To be done
Copy out everything from the line containing "This screenshot has width=1456, height=814." down to the end of the rows, keeping both end lines and changing nothing.

Items
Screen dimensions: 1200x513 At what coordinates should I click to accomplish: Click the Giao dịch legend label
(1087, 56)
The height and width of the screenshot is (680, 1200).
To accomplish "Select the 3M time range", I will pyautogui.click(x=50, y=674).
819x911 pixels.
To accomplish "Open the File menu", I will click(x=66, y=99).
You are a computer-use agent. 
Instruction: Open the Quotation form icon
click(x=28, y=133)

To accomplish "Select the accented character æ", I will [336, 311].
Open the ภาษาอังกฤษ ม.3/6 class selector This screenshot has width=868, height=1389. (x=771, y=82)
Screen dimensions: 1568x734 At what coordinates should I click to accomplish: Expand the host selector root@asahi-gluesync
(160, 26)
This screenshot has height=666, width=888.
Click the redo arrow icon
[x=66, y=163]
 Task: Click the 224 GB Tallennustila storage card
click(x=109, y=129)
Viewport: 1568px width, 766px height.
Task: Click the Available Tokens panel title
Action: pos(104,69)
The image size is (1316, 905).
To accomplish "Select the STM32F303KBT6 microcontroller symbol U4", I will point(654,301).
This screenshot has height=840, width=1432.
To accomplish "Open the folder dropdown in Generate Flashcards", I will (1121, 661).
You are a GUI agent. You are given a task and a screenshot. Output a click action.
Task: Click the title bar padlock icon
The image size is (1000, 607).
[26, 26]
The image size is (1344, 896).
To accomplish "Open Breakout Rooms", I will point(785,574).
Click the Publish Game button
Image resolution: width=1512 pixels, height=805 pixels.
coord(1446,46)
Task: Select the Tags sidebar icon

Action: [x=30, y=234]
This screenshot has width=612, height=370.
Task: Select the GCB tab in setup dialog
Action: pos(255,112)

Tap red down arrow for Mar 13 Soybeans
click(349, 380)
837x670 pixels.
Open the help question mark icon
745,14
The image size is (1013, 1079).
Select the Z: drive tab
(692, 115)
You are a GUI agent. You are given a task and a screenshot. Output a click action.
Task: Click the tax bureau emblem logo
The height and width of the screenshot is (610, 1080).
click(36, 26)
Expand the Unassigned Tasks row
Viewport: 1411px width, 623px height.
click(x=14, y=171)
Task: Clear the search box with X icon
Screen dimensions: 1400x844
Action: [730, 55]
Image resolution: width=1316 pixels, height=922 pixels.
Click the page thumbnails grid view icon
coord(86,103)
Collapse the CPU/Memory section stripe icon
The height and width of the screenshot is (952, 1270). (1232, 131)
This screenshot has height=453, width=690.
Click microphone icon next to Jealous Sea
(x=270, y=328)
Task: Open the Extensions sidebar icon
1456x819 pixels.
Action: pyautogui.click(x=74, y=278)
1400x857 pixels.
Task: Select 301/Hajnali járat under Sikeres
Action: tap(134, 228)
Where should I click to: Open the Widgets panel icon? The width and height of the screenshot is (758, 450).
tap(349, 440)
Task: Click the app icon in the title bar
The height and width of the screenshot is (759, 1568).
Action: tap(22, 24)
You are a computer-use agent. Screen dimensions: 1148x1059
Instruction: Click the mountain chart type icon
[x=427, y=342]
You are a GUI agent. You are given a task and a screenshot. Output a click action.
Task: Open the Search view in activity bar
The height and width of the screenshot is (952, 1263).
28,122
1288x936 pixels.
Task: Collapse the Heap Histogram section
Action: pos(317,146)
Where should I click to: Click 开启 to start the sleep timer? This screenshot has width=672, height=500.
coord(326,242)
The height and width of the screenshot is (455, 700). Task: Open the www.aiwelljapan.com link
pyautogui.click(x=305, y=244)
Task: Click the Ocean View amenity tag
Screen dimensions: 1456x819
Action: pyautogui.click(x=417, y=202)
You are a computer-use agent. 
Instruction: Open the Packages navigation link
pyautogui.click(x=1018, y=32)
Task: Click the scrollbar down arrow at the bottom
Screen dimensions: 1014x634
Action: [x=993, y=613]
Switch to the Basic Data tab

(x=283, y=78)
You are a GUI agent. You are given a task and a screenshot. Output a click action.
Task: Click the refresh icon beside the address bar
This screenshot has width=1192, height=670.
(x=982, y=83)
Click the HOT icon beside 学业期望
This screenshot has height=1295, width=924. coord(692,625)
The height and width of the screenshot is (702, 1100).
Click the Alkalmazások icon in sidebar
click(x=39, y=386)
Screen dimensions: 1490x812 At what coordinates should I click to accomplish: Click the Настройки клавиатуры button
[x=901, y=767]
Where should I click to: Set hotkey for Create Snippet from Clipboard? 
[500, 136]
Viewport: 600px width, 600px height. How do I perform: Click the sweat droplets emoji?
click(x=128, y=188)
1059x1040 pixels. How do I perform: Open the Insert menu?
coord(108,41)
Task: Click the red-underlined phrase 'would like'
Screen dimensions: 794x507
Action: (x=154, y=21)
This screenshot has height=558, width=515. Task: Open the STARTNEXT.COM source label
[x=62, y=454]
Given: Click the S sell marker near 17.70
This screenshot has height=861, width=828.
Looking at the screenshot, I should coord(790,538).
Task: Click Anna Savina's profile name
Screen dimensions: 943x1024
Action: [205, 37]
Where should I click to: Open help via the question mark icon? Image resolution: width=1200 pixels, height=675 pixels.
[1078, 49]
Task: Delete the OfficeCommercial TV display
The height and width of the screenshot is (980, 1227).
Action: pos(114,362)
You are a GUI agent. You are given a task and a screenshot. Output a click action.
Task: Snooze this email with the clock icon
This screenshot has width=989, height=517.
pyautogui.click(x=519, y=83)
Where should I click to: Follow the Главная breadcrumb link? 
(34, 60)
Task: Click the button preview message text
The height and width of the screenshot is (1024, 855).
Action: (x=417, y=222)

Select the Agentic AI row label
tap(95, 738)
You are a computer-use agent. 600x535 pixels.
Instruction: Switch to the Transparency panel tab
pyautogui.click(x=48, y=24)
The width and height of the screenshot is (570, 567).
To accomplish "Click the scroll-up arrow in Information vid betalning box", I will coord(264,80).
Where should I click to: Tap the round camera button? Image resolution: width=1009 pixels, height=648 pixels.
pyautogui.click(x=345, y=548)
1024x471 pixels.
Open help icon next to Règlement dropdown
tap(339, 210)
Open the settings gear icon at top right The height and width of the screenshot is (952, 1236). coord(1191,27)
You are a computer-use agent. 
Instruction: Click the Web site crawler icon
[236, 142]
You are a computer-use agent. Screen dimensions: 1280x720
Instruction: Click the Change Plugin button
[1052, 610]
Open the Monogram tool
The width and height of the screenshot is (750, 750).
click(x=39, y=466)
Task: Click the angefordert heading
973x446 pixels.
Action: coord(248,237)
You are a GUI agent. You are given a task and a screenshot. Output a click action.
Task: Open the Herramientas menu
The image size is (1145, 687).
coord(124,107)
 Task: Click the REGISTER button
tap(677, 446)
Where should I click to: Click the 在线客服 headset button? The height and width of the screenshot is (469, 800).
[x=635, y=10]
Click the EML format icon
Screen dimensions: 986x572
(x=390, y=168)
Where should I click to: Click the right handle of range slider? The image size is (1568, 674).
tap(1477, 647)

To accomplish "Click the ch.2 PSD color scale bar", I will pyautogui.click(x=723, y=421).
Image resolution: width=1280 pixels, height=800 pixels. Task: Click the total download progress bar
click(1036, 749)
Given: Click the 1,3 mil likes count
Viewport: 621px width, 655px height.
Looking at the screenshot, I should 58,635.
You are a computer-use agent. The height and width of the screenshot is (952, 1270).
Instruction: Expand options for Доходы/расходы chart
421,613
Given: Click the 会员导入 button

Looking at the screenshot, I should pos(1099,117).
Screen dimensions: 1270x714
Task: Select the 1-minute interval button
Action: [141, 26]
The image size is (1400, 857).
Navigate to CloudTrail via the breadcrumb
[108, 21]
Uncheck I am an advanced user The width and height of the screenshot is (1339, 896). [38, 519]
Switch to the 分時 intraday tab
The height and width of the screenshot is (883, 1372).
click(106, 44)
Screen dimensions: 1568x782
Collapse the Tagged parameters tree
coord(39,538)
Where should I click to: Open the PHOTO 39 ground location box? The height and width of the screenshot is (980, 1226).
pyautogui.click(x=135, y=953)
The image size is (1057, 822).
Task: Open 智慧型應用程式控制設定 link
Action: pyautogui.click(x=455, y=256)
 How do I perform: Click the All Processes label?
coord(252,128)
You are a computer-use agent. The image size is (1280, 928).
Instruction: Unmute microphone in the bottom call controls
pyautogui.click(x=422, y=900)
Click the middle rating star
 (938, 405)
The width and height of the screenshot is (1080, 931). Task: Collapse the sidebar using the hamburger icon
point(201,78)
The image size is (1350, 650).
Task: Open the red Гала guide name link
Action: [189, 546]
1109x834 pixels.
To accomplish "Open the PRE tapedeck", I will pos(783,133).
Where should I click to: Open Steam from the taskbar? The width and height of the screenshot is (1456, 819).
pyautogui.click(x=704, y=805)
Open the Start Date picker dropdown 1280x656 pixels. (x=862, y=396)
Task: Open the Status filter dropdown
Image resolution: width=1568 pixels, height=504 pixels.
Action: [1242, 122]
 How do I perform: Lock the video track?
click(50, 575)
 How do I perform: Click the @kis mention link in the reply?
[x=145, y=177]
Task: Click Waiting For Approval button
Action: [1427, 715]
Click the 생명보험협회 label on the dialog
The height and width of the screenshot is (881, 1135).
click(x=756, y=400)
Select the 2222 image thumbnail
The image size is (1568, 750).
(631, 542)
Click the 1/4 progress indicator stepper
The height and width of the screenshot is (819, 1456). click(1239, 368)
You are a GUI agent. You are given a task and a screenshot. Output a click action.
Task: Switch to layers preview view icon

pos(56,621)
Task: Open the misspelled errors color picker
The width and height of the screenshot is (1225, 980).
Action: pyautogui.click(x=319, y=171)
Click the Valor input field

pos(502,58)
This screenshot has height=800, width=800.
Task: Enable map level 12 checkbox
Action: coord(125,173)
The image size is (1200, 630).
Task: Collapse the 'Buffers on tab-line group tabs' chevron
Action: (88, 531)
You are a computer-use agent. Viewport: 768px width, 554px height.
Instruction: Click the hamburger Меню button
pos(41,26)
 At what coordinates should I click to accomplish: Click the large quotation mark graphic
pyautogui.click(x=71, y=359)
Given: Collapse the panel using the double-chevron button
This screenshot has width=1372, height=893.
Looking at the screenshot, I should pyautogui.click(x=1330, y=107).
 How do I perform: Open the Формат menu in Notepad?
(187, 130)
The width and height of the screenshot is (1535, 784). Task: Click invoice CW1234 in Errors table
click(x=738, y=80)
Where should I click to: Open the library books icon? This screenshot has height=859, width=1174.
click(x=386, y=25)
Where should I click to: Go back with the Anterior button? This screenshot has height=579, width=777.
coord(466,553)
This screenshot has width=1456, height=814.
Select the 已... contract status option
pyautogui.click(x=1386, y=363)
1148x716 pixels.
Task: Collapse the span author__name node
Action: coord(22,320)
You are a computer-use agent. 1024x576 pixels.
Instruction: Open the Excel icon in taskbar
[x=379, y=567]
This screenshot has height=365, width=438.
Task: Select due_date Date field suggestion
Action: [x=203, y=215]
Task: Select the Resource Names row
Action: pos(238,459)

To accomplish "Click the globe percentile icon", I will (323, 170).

Final answer
This screenshot has width=1456, height=814.
Select the 已... contract status option
pyautogui.click(x=1386, y=363)
1148x716 pixels.
Task: Collapse the span author__name node
Action: coord(22,320)
You are a computer-use agent. 1024x576 pixels.
Instruction: Open the Excel icon in taskbar
[x=379, y=567]
This screenshot has height=365, width=438.
Task: Select due_date Date field suggestion
Action: [x=203, y=215]
Task: Select the Resource Names row
Action: pos(238,459)

To accomplish "Click the globe percentile icon", I will (323, 170).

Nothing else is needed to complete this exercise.